### What to work on
Would you repeat every line of the material exactly?
::::::::
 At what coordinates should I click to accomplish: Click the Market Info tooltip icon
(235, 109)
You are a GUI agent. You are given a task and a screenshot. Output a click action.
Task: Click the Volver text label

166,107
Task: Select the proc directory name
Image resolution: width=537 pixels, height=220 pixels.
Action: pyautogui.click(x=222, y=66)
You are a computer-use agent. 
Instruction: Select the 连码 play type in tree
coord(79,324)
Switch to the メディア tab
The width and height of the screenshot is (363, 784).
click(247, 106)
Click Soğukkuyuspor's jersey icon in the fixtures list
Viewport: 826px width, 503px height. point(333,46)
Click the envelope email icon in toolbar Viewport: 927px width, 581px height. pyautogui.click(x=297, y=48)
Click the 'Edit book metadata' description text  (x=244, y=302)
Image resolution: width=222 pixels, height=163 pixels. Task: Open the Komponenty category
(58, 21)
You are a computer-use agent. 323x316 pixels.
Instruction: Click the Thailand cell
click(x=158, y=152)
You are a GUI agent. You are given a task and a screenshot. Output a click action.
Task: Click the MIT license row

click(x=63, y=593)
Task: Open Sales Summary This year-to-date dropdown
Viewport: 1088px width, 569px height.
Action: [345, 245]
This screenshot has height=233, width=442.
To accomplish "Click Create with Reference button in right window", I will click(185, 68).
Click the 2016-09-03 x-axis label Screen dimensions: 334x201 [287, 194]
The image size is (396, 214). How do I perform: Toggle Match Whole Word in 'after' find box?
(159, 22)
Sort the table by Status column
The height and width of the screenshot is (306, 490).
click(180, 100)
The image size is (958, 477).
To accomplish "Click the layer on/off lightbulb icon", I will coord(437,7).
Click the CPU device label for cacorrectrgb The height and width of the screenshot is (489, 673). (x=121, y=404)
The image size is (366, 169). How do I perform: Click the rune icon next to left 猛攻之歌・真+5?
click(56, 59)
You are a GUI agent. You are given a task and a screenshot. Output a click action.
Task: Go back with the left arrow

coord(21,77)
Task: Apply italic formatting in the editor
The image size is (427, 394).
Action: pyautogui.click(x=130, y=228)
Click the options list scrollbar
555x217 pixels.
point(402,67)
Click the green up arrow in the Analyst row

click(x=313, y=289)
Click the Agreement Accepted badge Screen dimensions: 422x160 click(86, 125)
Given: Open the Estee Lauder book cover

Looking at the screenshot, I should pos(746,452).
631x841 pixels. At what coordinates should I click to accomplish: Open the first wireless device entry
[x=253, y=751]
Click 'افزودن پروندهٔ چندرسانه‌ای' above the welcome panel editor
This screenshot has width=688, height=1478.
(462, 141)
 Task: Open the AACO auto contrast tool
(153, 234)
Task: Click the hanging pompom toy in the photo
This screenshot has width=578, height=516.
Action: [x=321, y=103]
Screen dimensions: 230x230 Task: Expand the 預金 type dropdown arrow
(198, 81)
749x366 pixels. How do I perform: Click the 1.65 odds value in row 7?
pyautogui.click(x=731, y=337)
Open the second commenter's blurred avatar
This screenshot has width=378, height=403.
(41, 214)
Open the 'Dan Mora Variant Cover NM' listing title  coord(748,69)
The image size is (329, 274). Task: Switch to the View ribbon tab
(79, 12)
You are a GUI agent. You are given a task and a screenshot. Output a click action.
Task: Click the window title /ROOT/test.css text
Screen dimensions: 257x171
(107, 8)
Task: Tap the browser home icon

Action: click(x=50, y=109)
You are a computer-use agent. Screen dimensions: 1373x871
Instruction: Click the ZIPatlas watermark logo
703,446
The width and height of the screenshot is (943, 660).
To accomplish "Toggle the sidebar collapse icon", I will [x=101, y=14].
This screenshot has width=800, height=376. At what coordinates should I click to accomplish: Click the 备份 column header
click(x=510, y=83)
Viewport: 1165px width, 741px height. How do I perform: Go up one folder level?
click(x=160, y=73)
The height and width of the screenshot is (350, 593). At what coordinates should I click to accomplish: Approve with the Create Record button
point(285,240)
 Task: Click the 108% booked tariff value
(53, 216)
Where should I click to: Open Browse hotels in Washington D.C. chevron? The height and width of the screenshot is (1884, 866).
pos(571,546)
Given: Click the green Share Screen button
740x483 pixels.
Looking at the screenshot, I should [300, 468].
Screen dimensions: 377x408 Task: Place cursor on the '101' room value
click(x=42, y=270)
::::::::
### Response to this task
 At what coordinates should I click to accomplish: Click the Market Info tooltip icon
(235, 109)
You are a GUI agent. You are given a task and a screenshot. Output a click action.
Task: Click the Volver text label

166,107
Task: Select the proc directory name
Image resolution: width=537 pixels, height=220 pixels.
Action: pyautogui.click(x=222, y=66)
You are a computer-use agent. 
Instruction: Select the 连码 play type in tree
coord(79,324)
Switch to the メディア tab
The width and height of the screenshot is (363, 784).
click(247, 106)
Click Soğukkuyuspor's jersey icon in the fixtures list
Viewport: 826px width, 503px height. point(333,46)
Click the envelope email icon in toolbar Viewport: 927px width, 581px height. pyautogui.click(x=297, y=48)
Click the 'Edit book metadata' description text  (x=244, y=302)
Image resolution: width=222 pixels, height=163 pixels. Task: Open the Komponenty category
(58, 21)
You are a computer-use agent. 323x316 pixels.
Instruction: Click the Thailand cell
click(x=158, y=152)
You are a GUI agent. You are given a task and a screenshot. Output a click action.
Task: Click the MIT license row

click(x=63, y=593)
Task: Open Sales Summary This year-to-date dropdown
Viewport: 1088px width, 569px height.
Action: [345, 245]
This screenshot has height=233, width=442.
To accomplish "Click Create with Reference button in right window", I will click(185, 68).
Click the 2016-09-03 x-axis label Screen dimensions: 334x201 [287, 194]
The image size is (396, 214). How do I perform: Toggle Match Whole Word in 'after' find box?
(159, 22)
Sort the table by Status column
The height and width of the screenshot is (306, 490).
click(180, 100)
The image size is (958, 477).
To accomplish "Click the layer on/off lightbulb icon", I will coord(437,7).
Click the CPU device label for cacorrectrgb The height and width of the screenshot is (489, 673). (x=121, y=404)
The image size is (366, 169). How do I perform: Click the rune icon next to left 猛攻之歌・真+5?
click(56, 59)
You are a GUI agent. You are given a task and a screenshot. Output a click action.
Task: Go back with the left arrow

coord(21,77)
Task: Apply italic formatting in the editor
The image size is (427, 394).
Action: pyautogui.click(x=130, y=228)
Click the options list scrollbar
555x217 pixels.
point(402,67)
Click the green up arrow in the Analyst row

click(x=313, y=289)
Click the Agreement Accepted badge Screen dimensions: 422x160 click(86, 125)
Given: Open the Estee Lauder book cover

Looking at the screenshot, I should pos(746,452).
631x841 pixels. At what coordinates should I click to accomplish: Open the first wireless device entry
[x=253, y=751]
Click 'افزودن پروندهٔ چندرسانه‌ای' above the welcome panel editor
This screenshot has width=688, height=1478.
(462, 141)
 Task: Open the AACO auto contrast tool
(153, 234)
Task: Click the hanging pompom toy in the photo
This screenshot has width=578, height=516.
Action: [x=321, y=103]
Screen dimensions: 230x230 Task: Expand the 預金 type dropdown arrow
(198, 81)
749x366 pixels. How do I perform: Click the 1.65 odds value in row 7?
pyautogui.click(x=731, y=337)
Open the second commenter's blurred avatar
This screenshot has width=378, height=403.
(41, 214)
Open the 'Dan Mora Variant Cover NM' listing title  coord(748,69)
The image size is (329, 274). Task: Switch to the View ribbon tab
(79, 12)
You are a GUI agent. You are given a task and a screenshot. Output a click action.
Task: Click the window title /ROOT/test.css text
Screen dimensions: 257x171
(107, 8)
Task: Tap the browser home icon

Action: click(x=50, y=109)
You are a computer-use agent. Screen dimensions: 1373x871
Instruction: Click the ZIPatlas watermark logo
703,446
The width and height of the screenshot is (943, 660).
To accomplish "Toggle the sidebar collapse icon", I will [x=101, y=14].
This screenshot has width=800, height=376. At what coordinates should I click to accomplish: Click the 备份 column header
click(x=510, y=83)
Viewport: 1165px width, 741px height. How do I perform: Go up one folder level?
click(x=160, y=73)
The height and width of the screenshot is (350, 593). At what coordinates should I click to accomplish: Approve with the Create Record button
point(285,240)
 Task: Click the 108% booked tariff value
(53, 216)
Where should I click to: Open Browse hotels in Washington D.C. chevron? The height and width of the screenshot is (1884, 866).
pos(571,546)
Given: Click the green Share Screen button
740x483 pixels.
Looking at the screenshot, I should [300, 468].
Screen dimensions: 377x408 Task: Place cursor on the '101' room value
click(x=42, y=270)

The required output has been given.